YoY, its 9MFY24 revenue was flattish YoY dragged by: (i) weaker automotive sales (-3%) due to the lower sales volume from Proton at 110,215 units (-4%), Mitsubishi at 11,962 units (-28%), and Isuzu at 9,740 units (-23%) from intense competition in the mid-market segments, (ii) postal service (-5%) which continued to be affected by slowdown in online shopping and lower demand from major e- commerce players, and (iii) properties and others (-22%). This offset: (i) higher financing income from Bank Muamalat (+26%), (ii) stronger aviation services (+13%) in line with the rising number of flights by Pos Aviation, and (iii) stronger aerospace & defence (+24%) due to higher product deliveries of single-aisle and certain aircraft parts. Its share of associates' profit was weaker (-8%) on higher discounting to boost the sales volume by 34%-owned Honda Malaysia (+10% to 59,396 units).
However, its core net profit plunged 55% largely due to wider losses at postal segment, mark-to-market loss on derivatives at RM80.3m under banking segment in 3Q and a higher effective tax rate.
QoQ, its 3QFY24 revenue soared 10% driven by: (i) automotive sales (+13%) on longer production days and attractive year-end promotion, (ii) banking (+6%), and (iii) aviation services (+16%), which more than offset: (i) postal service (-1%), (ii) properties and others (-2%), and (iii) aerospace and defence (-8%). However, there was mark-to-market loss on derivatives of RM80.3m under banking segment. All in, it recorded core net profit of RM38m vs. core net loss of RM15m in 2QFY24.
Forecasts. Maintained.
Valuations. We also maintain our Sum-of-Parts (SoP)-derived TP of RM1.30 (see Page 2). There is no adjustment to our TP based on ESG given a 3-star rating as appraised by us (see Page 5).

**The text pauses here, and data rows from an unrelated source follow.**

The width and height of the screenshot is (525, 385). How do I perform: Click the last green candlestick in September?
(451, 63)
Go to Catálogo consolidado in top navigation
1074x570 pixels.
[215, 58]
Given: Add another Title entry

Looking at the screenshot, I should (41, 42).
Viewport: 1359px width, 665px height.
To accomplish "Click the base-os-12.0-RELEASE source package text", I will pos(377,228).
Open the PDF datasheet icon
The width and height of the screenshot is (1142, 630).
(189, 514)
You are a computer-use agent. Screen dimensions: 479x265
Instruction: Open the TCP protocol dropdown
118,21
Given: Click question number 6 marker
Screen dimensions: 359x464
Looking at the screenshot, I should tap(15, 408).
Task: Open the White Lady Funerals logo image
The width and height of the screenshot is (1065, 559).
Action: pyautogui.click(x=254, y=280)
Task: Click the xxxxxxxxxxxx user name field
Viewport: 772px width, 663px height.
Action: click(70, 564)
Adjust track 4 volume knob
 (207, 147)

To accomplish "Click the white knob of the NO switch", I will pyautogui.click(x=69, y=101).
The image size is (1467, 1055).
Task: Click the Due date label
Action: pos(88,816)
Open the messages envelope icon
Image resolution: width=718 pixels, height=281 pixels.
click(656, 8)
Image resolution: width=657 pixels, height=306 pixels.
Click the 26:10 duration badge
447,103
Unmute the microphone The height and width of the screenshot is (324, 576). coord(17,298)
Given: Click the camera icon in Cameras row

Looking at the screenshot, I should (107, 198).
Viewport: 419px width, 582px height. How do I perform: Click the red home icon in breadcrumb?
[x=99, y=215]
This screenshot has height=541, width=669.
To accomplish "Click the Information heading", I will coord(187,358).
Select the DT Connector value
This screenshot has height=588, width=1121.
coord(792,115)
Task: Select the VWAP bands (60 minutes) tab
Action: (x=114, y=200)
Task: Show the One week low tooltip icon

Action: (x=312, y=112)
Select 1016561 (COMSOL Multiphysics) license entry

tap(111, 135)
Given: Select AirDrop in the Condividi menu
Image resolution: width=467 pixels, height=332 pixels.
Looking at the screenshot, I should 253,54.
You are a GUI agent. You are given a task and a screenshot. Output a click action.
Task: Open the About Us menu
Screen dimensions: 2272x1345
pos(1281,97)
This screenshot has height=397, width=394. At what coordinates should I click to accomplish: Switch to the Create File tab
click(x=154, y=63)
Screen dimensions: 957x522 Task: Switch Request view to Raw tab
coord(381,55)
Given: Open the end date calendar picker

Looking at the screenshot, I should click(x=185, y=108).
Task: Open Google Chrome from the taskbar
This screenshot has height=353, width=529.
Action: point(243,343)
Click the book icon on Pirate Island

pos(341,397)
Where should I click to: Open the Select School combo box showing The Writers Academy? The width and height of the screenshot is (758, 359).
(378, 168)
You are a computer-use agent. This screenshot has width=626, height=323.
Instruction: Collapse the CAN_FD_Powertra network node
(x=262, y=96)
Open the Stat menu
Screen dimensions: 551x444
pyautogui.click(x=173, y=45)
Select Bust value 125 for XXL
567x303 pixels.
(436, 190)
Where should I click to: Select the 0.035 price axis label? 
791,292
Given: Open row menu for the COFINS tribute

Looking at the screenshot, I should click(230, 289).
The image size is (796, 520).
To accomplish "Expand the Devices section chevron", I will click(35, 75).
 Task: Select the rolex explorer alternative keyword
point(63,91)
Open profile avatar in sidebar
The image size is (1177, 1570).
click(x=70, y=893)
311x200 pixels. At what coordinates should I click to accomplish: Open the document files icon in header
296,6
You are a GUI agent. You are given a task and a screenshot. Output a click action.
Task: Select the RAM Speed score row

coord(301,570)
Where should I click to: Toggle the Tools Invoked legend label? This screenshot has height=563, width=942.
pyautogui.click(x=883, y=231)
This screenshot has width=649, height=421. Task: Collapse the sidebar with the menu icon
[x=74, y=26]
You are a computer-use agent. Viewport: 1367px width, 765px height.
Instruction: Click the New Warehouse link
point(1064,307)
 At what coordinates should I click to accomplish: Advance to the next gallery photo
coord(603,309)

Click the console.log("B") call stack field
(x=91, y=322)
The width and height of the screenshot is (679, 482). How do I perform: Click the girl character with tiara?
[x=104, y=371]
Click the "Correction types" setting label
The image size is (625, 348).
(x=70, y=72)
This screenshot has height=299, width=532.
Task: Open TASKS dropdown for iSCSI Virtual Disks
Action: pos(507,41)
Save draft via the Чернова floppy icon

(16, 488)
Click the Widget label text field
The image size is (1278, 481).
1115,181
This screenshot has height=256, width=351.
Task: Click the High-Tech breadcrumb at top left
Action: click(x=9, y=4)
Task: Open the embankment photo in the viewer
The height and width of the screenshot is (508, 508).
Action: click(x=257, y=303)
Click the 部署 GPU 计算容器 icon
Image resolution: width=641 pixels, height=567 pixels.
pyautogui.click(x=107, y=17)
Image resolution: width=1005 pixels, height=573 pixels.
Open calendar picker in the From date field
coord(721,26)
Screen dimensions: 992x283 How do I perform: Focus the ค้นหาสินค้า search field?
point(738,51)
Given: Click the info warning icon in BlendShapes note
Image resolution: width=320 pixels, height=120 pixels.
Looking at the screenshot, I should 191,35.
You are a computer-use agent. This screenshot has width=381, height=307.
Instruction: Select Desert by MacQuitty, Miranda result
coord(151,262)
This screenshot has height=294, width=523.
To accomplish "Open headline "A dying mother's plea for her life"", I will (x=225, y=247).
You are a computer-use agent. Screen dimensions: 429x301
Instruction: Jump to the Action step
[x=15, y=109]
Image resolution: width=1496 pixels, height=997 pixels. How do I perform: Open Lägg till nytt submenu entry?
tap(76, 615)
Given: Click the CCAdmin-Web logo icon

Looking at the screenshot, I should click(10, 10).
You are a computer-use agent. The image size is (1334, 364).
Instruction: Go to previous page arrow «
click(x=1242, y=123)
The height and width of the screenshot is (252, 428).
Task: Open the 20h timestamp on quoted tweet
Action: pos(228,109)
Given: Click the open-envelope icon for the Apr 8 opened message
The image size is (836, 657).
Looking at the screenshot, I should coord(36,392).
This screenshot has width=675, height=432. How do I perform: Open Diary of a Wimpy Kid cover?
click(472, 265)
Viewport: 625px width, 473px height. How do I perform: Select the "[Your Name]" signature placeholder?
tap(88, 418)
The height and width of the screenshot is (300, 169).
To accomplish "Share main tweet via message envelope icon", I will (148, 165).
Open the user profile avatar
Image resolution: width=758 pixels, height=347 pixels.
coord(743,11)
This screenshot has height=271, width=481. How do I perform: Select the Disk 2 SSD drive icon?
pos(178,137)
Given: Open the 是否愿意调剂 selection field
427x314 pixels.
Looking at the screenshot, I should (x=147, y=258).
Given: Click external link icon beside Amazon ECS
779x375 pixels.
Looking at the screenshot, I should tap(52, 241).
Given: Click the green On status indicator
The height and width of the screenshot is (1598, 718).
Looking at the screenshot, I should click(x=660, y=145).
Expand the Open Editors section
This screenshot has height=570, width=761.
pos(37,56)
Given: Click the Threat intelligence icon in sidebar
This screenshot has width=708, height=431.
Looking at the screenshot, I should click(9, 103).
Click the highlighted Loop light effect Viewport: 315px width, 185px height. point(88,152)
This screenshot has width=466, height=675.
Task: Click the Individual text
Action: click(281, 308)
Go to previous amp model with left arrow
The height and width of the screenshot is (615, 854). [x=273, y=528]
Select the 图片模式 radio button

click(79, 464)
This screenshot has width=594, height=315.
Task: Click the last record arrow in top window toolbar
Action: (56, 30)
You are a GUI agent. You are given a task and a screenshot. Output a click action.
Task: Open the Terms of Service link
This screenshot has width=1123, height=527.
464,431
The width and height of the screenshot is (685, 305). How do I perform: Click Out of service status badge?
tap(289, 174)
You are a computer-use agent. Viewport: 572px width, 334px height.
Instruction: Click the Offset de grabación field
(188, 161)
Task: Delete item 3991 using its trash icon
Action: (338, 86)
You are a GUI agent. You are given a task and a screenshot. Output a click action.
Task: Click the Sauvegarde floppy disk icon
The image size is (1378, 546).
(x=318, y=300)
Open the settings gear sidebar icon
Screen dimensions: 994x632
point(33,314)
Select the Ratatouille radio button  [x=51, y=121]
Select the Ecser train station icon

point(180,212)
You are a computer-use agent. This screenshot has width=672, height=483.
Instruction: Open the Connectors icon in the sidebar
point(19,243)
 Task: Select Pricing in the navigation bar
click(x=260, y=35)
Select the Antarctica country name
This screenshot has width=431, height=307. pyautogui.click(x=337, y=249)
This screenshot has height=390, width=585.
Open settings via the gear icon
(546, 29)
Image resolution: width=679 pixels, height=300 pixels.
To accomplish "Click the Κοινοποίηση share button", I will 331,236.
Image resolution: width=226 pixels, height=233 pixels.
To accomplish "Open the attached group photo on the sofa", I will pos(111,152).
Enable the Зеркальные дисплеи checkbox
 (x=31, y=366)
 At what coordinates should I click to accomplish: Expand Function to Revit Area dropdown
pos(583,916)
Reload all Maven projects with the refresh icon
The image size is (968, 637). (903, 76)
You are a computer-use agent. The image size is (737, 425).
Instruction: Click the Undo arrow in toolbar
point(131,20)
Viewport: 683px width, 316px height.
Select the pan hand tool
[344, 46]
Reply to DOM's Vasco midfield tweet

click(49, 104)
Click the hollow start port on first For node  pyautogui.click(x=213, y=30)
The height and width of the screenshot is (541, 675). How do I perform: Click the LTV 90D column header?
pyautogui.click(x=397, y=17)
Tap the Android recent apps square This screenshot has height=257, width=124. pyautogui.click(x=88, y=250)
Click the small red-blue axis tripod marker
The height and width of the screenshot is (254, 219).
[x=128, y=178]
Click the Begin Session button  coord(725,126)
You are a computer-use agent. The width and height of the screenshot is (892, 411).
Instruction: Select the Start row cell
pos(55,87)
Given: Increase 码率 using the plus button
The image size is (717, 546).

Investment case. We like DRBHCOM for: (i) being the second largest player in the local automotive sector, second only to Perodua, with a market share of about 30%, (ii) its strong Proton and Honda franchises, and (iii) its improving banking franchise under Bank Muamalat. The share price has declined 28% YTD, which we believe has been factored in with DRBHCOM now trading at 8.5x based on our FY24F EPS, which is cheap versus historical average of 10x and auto sector's average forward PER of 11x. Maintain OUTPERFORM.
Risks to our call include: (i) consumers cutting back on discretionary spending (particularly big-ticket items like new cars amidst high inflation, (ii) persistent disruptions (including chip shortages) in the global automotive supply chain, (iii) a slowdown in capital market activities (Bank Muamalat), and (iv) a global recession hurting the demand for transport and aviation services.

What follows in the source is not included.